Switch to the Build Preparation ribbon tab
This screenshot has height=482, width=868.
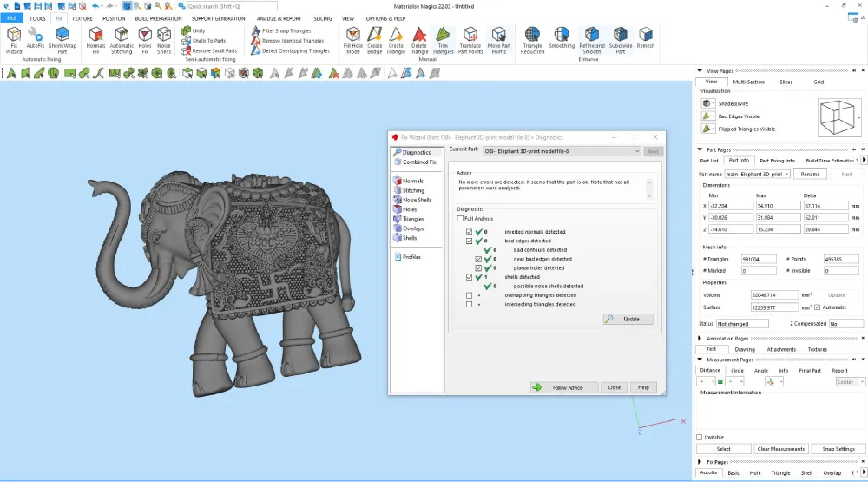[159, 18]
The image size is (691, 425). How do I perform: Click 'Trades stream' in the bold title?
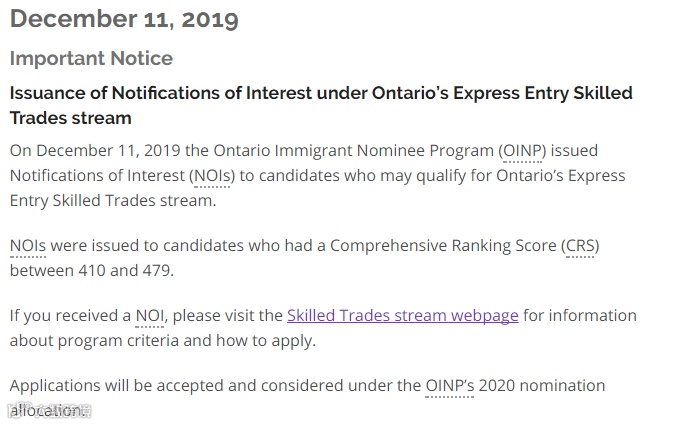71,118
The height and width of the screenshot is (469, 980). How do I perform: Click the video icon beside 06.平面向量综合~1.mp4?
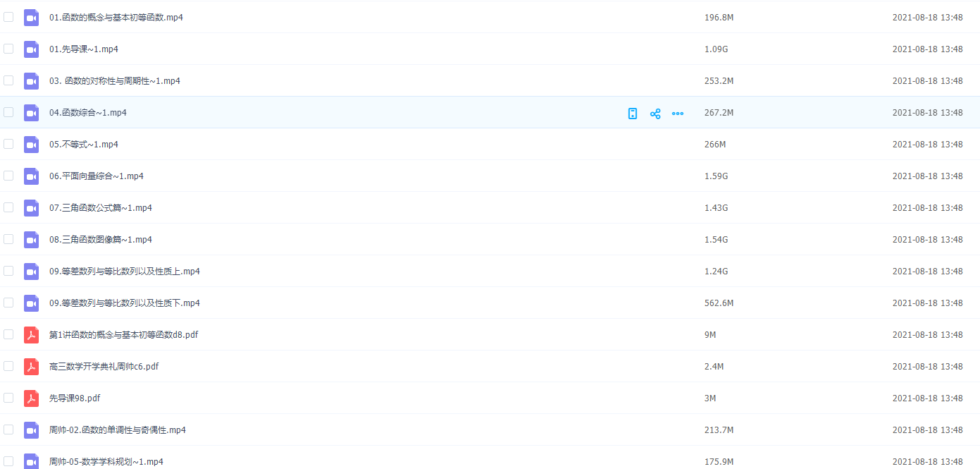click(31, 176)
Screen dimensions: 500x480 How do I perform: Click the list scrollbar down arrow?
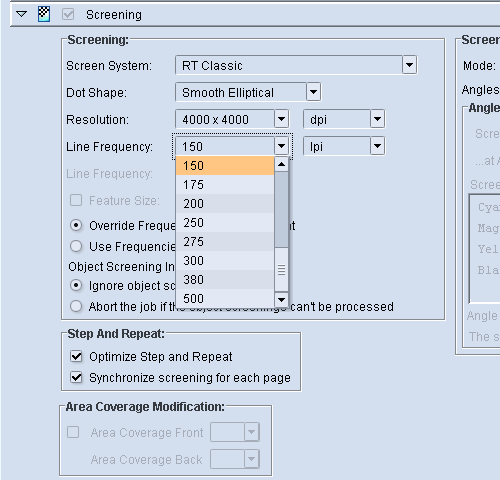(x=281, y=299)
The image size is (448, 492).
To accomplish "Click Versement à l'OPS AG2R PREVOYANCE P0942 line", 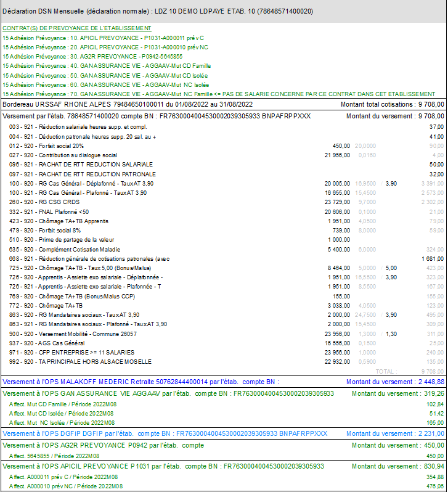I will [x=104, y=445].
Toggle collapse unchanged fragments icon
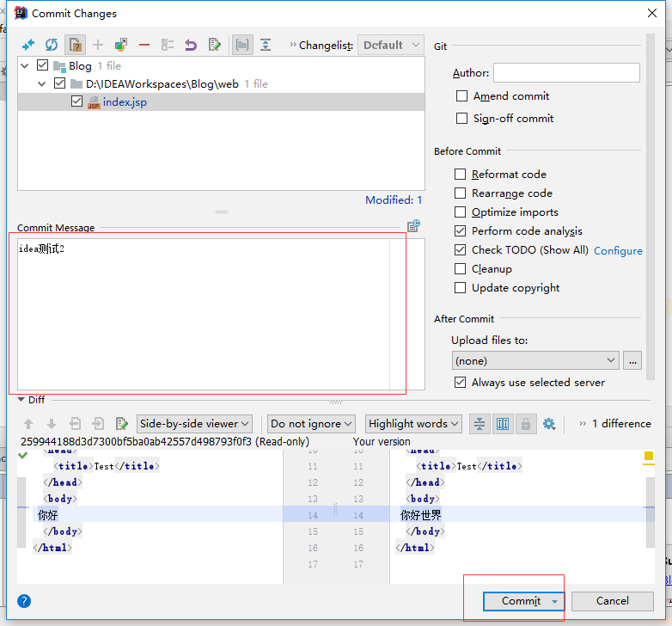This screenshot has height=626, width=672. 480,424
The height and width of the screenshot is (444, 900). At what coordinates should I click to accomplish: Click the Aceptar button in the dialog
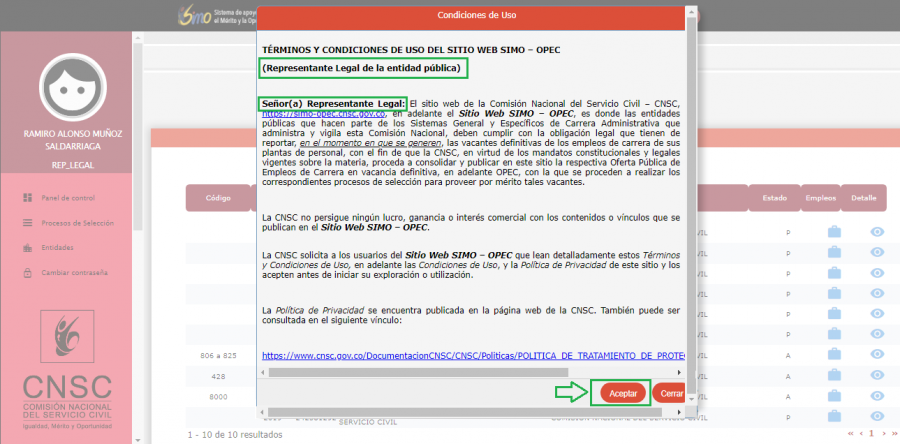click(622, 394)
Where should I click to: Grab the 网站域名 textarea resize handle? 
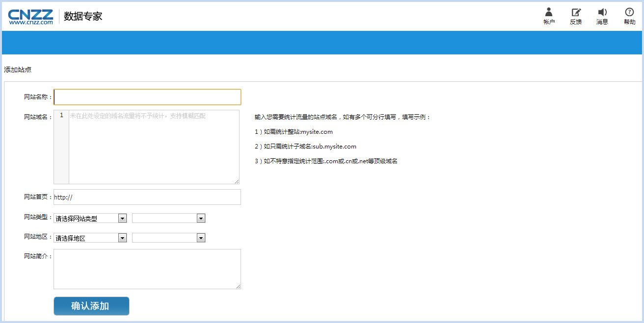237,181
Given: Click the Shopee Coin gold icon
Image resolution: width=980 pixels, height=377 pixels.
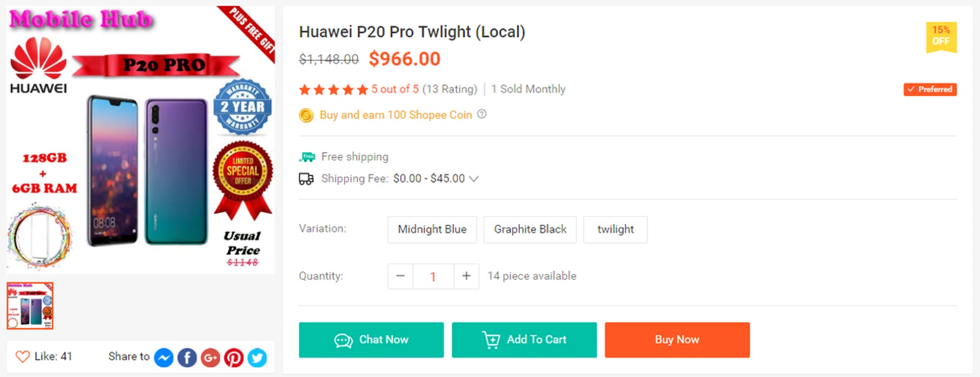Looking at the screenshot, I should (306, 115).
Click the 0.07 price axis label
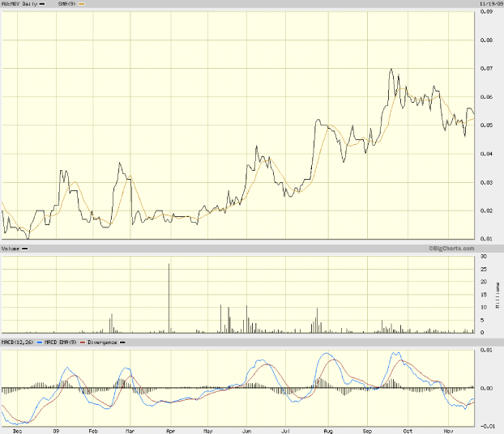 click(488, 69)
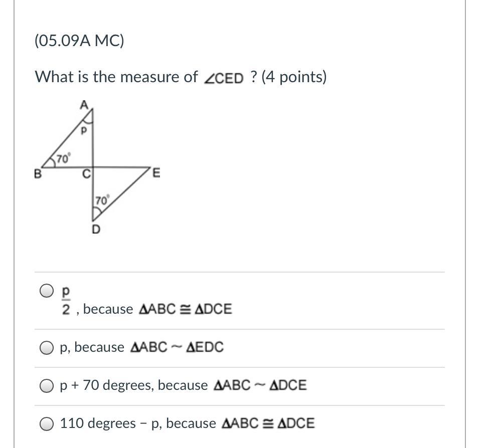Screen dimensions: 494x448
Task: Click the '(05.09A MC)' question code
Action: (x=79, y=41)
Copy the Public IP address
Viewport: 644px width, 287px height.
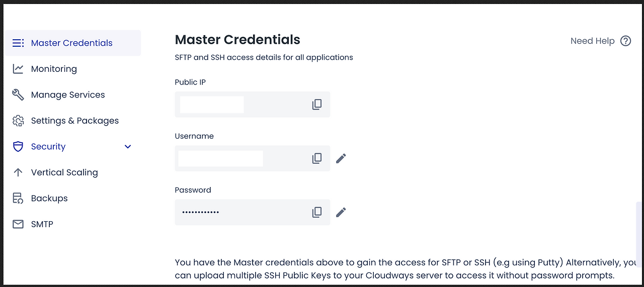click(x=317, y=105)
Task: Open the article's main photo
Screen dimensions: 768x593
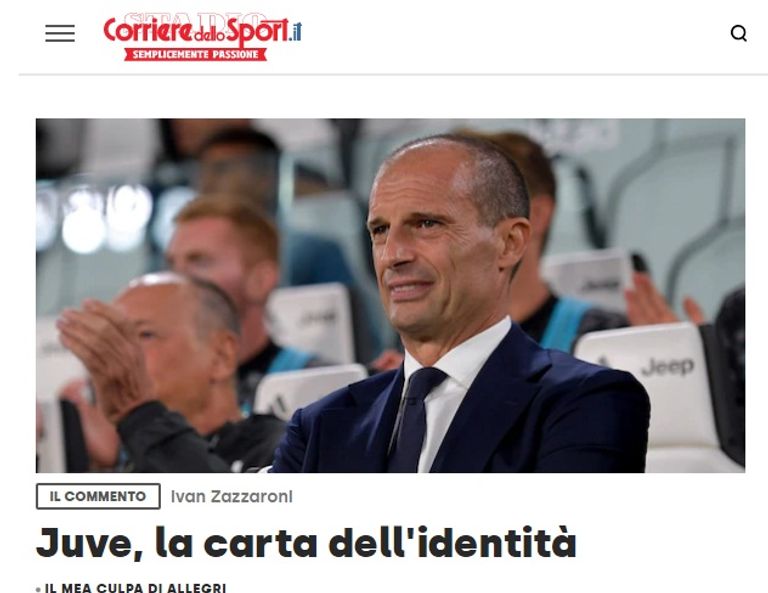Action: coord(390,295)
• • • •
**Task requirements**
Write out, word for word, only the lines from the one containing "Viewport: 644px width, 287px height." to the end of the data above; the pictures stay out.

**Task solution**
Viewport: 644px width, 287px height.
click(x=317, y=105)
Task: Open the article's main photo
Screen dimensions: 768x593
Action: coord(390,295)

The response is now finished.